The Chain Rule is an essential tool in calculus, especially when dealing with composite functions. It's used to differentiate functions that are composed of one or more functions. In simpler terms, if you have a function nested inside another function, the Chain Rule helps to find the derivative.

To apply the Chain Rule, consider a function of the form \(y = f(g(x))\). The derivative, denoted as \(y'\), is found by differentiating the outer function \(f\) evaluated at \(g(x)\), and then multiplying it by the derivative of \(g(x)\). Mathematically, it's expressed as:

• \( y' = f'(g(x)) \cdot g'(x) \)

In our exercise, when differentiating \(v(x) = \text{arcsec}(x^2 + 1)\), the Chain Rule requires us to:

• Differentiating the outer function \(\text{arcsec}\)
• Multiplying by the derivative of the inner function \(x^2 + 1\)

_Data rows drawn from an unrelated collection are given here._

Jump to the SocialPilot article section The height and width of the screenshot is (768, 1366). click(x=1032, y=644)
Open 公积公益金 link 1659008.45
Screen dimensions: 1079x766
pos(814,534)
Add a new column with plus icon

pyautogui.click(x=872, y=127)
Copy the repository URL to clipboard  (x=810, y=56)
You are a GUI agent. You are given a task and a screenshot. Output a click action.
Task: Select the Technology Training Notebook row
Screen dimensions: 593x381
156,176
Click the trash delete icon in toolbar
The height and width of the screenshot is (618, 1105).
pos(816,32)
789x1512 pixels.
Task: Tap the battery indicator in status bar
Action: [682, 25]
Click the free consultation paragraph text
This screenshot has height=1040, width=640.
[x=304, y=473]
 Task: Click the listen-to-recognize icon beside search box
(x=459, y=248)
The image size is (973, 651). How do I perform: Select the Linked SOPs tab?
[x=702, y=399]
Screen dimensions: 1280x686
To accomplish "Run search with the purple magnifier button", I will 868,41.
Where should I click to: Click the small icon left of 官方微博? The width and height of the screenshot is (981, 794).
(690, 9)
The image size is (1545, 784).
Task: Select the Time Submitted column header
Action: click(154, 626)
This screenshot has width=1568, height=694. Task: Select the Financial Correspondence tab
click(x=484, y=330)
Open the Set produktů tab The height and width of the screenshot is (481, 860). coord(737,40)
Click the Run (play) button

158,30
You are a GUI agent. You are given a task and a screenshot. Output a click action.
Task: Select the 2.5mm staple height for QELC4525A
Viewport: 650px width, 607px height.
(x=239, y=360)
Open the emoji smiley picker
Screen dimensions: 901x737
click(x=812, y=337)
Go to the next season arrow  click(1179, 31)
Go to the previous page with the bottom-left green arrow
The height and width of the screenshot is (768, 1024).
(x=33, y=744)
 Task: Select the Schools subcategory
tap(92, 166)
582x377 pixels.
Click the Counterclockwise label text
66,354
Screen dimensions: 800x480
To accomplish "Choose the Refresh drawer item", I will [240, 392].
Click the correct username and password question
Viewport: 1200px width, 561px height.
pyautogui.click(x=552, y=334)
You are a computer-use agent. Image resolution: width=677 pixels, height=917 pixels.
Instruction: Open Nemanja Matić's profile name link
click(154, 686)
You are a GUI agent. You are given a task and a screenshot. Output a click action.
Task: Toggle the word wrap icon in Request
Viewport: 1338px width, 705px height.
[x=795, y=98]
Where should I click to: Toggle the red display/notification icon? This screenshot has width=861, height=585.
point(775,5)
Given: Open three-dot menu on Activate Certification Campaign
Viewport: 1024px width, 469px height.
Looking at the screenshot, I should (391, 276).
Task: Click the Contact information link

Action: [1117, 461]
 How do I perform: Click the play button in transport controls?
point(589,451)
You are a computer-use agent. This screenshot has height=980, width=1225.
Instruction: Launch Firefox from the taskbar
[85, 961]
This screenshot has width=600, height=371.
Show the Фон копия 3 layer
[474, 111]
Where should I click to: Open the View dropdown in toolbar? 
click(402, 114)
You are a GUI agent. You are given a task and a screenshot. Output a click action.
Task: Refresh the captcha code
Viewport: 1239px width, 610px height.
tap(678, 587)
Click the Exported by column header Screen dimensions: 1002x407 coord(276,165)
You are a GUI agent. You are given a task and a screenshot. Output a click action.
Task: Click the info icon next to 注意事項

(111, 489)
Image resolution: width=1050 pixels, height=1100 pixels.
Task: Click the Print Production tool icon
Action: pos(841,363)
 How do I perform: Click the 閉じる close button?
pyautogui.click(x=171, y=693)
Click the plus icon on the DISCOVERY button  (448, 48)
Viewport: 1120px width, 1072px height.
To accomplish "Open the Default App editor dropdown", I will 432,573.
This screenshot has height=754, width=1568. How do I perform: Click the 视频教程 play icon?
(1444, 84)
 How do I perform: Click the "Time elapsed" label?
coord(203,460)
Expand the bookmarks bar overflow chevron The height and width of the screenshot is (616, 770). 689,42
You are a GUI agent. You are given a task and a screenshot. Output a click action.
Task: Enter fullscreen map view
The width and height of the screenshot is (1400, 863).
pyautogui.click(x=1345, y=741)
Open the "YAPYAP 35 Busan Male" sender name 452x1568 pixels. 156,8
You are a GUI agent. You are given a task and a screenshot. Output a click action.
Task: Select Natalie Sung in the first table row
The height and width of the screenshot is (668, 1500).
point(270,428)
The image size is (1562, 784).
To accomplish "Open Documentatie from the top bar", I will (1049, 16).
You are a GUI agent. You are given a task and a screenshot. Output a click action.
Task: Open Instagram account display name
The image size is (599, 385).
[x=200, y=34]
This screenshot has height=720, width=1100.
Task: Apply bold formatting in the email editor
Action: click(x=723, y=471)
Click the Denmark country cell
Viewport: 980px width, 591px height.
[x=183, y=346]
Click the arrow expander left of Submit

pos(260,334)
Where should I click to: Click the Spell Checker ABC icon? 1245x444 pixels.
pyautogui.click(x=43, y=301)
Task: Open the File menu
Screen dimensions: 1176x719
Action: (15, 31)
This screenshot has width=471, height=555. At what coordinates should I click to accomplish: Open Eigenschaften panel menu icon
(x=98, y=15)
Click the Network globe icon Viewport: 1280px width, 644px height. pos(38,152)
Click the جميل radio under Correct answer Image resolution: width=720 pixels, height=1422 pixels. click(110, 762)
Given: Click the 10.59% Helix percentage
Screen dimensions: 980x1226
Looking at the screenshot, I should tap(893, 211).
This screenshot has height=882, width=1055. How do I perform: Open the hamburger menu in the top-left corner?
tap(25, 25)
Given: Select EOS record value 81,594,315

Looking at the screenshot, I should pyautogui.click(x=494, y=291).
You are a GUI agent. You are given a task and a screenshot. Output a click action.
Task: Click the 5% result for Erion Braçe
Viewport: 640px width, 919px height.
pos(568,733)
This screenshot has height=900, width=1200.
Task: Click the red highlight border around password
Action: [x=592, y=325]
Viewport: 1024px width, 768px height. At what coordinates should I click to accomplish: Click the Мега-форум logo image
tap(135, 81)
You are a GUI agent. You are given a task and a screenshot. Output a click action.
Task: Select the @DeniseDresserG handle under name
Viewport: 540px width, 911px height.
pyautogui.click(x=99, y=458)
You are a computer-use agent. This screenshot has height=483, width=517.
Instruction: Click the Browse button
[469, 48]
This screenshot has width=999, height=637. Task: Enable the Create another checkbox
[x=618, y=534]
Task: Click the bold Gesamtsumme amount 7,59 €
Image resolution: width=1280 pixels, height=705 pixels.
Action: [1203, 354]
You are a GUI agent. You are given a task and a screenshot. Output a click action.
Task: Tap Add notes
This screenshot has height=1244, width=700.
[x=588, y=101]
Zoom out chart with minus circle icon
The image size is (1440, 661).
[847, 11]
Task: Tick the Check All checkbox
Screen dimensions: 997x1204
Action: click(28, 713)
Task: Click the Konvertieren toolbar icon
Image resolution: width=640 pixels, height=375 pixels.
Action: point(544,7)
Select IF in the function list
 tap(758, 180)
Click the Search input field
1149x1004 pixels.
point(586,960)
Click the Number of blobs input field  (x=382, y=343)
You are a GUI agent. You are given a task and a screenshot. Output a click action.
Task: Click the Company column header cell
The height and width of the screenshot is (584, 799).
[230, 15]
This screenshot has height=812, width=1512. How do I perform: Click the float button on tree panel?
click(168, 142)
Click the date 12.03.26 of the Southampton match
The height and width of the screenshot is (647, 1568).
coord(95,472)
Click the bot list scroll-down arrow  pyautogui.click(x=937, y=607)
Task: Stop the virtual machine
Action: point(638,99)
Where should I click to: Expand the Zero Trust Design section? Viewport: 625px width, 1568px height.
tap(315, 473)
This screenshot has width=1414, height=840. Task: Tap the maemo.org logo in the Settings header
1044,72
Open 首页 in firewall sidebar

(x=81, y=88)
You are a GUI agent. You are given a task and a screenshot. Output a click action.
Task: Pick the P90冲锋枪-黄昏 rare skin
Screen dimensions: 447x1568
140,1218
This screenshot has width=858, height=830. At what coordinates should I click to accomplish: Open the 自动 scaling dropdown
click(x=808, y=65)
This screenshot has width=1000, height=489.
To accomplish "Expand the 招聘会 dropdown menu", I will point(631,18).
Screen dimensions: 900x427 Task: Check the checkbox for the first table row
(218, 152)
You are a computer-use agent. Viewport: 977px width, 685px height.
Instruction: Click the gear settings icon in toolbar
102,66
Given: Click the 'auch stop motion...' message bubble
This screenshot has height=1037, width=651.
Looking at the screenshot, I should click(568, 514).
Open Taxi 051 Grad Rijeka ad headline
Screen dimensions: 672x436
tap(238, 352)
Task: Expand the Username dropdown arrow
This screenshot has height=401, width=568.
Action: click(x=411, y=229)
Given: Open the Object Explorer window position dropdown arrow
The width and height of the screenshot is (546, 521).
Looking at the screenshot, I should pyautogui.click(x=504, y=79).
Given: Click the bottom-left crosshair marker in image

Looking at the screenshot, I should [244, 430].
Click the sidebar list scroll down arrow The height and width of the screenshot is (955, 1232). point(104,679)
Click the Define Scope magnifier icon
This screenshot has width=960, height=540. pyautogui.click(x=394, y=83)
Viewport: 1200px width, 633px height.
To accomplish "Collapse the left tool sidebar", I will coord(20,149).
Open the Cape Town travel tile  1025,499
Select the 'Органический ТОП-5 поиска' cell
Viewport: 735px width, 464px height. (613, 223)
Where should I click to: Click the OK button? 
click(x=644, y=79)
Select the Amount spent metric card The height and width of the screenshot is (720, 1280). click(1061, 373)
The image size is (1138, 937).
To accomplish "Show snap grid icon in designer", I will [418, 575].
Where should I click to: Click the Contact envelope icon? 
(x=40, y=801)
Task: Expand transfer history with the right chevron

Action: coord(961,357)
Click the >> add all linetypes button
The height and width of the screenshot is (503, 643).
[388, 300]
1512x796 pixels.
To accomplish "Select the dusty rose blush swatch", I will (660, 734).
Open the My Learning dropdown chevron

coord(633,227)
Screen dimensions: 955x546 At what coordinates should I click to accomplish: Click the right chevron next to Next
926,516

This approach allows us to handle complex derivatives efficiently and is a crucial concept in calculus.

Inverse trigonometric functions are the inverse operations of the standard trigonometric functions. They are used to find angles when the values of trigonometric functions are known. Common inverse trigonometric functions include arcsine (\(\text{arcsin}\)), arccosine (\(\text{arccos}\)), and arcsecant (\(\text{arcsec}\)).

In our problem, we work with the arcsecant function, \(\text{arcsec}(x)\). This function gives the angle whose secant is \(x\). The derivative of the arcsecant function is especially important in calculus:

• \( \frac{d}{dx}[\text{arcsec}(x)] = \frac{1}{|x|\sqrt{x^2 - 1}} \)

This derivative can look intimidating, but it’s derived by considering the relationship of arcsecant with secant and understanding how to approach these using calculus principles. In our step-by-step solution, understanding the arcsecant derivative was crucial in applying the Chain Rule correctly.

The derivative of the arcsecant function plays a pivotal role in many calculus problems, specifically those involving inverse trigonometric functions. To differentiate arcsecant, we consider a function \(y = \text{arcsec}(g(x))\), where \(g(x)\) is any function of \(x\).

The derivative is calculated as:

• \[ \frac{d}{dx}[\text{arcsec}(g(x))] = \frac{g'(x)}{|g(x)|\sqrt{g(x)^2 - 1}} \]

In this context, \(g(x) = x^2 + 1\), and its derivative \(g'(x)\) is \(2x\). Plugging these into the derivative formula gives us:

• The differentiation of \(\text{arcsec}(x^2 + 1)\) results in \(\frac{2x}{(x^2 + 1)\sqrt{(x^2 + 1)^2 - 1}}\)

The formula might seem complex due to the absolute value and square root terms, but it's vital for capturing how changes in \(g(x)\) affect the function \(y\). It's especially useful when applying the product and chain rules in calculus.